** begin Material to process **

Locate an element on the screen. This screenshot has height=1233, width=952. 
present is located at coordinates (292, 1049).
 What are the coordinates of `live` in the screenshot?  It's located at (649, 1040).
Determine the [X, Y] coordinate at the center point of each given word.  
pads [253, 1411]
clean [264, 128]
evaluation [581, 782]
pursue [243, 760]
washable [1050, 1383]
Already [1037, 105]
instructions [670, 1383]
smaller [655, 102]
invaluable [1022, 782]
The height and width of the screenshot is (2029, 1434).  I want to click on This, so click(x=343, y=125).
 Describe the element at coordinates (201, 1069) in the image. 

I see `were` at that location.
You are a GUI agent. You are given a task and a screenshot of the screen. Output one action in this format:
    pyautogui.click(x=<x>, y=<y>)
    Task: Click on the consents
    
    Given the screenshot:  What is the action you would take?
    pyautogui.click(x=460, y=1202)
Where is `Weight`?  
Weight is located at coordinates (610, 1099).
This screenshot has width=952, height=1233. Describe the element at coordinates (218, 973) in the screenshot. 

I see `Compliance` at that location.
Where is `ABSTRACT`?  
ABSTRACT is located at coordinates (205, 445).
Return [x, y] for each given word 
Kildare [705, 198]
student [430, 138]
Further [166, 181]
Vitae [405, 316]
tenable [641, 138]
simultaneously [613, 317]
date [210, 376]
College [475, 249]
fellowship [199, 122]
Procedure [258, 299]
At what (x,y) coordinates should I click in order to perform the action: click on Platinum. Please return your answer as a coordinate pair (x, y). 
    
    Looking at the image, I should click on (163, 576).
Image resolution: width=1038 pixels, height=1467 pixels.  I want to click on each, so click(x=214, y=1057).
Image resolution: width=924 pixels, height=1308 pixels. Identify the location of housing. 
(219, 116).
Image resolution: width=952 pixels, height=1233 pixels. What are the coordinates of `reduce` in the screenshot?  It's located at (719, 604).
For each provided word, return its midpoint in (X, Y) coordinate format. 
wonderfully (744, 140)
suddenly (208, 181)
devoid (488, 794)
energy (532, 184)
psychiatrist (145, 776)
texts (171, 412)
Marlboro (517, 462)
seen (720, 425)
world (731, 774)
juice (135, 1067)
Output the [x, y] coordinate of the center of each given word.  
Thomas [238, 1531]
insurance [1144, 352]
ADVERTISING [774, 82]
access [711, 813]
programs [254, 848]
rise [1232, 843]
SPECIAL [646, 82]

** end Material to process **

> [What is expected]:
Show each row above that contains the word "should", copying every such row in full. Case counts when matching.

> [Output of the exercise]:
At what (x,y) coordinates should I click in order to perform the action: click on Platinum. Please return your answer as a coordinate pair (x, y). 
    Looking at the image, I should click on (163, 576).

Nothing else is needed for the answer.